Я быстро спустился с горы, добежал до защитного леса скверны. Серое небо стало практически чёрным. Уже понимая, что под дождь попаду в любом случае — я отдался выслеживанию манулов. За час удалось убить троих, а дождя всё ещё не пошло. Водрузив на плечи свёрнутые языки, в пятьдесят метров каждый, жилистый и подвижный — я заторопился к пещере. И стоило отойти на три шага от начала скверны, как мне по лбу ударила первая капелька дождя. Потом ещё, и ещё. А уже через минуту сплошная стена воды практически обрубала любую видимость дальше ста метров, шквальный ветер сбивал с ног, в свете вспышек молний очертания горной гряды мелькали кривыми зубьями, а гром оглушал.

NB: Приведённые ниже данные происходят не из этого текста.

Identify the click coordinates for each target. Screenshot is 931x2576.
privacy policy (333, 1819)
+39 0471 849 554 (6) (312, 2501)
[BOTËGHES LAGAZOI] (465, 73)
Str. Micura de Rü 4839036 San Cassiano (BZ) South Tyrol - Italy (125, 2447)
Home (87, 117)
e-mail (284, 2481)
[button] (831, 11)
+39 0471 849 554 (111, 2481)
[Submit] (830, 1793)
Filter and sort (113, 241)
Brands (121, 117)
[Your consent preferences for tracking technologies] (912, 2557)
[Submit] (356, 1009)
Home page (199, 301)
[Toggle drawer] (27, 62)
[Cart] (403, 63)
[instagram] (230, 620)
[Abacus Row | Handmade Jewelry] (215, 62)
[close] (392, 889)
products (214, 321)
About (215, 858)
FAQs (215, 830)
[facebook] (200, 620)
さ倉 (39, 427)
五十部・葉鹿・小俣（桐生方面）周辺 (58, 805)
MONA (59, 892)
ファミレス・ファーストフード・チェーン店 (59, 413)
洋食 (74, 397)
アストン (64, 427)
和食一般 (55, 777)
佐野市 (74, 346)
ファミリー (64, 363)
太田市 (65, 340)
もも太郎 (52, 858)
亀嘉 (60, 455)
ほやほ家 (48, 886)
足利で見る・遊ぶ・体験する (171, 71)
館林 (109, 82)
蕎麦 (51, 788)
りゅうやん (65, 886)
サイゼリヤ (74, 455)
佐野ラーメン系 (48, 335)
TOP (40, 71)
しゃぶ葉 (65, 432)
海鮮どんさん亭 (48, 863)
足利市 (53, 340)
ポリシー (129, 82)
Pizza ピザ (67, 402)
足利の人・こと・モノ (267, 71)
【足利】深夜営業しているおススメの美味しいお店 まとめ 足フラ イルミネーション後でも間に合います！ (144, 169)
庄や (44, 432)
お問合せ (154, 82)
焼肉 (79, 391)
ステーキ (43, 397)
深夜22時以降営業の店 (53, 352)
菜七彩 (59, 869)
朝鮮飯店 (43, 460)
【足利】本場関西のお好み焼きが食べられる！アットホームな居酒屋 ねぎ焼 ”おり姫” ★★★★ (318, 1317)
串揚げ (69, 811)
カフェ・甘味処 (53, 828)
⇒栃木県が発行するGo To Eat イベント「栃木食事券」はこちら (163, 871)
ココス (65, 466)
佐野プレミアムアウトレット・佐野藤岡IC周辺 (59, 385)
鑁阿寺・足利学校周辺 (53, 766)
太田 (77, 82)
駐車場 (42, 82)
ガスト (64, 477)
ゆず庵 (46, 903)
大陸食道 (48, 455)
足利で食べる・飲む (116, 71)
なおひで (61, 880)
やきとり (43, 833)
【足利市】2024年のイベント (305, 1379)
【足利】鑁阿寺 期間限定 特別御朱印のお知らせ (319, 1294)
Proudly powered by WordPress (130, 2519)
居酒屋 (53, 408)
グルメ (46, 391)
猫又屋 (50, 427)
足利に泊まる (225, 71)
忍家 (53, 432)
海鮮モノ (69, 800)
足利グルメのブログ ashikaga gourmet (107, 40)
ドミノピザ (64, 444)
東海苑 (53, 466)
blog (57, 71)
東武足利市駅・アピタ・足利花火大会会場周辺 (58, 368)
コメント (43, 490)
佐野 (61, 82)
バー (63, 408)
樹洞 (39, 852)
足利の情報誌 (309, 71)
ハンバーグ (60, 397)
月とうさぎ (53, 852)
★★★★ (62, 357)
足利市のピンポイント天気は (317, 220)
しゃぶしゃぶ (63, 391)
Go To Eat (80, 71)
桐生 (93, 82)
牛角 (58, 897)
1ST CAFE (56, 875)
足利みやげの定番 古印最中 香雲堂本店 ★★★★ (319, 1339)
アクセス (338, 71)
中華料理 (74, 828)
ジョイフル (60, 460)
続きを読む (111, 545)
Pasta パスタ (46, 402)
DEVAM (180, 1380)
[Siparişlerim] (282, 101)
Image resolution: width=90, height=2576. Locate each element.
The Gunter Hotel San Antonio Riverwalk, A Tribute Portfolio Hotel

Поднимаясь по склону горы, встречный ветер посчитал меня шариком и решил наполнить дождём. Когда крупные капли на большой скорости попадали в глаз — мне хотелось ругаться. А в пещеры я зашёл вообще продрогший. Меня знобило, глаза слезились.
С досадой на самого себя я выругался, после оклазии оставшись без добычи вовсе. Развесил промокшие вещи, переоделся в чистое, и дрожащей рукой взял с полки один из мешочков с тёплым содержимым, подобному ягодному компоту. И чуть прикусил кожицу. Тёплое лекарство очень скоро подействует как сильнейшее снотворное. А пока, медленно посасывая компот, я зашёл в рабочую зону.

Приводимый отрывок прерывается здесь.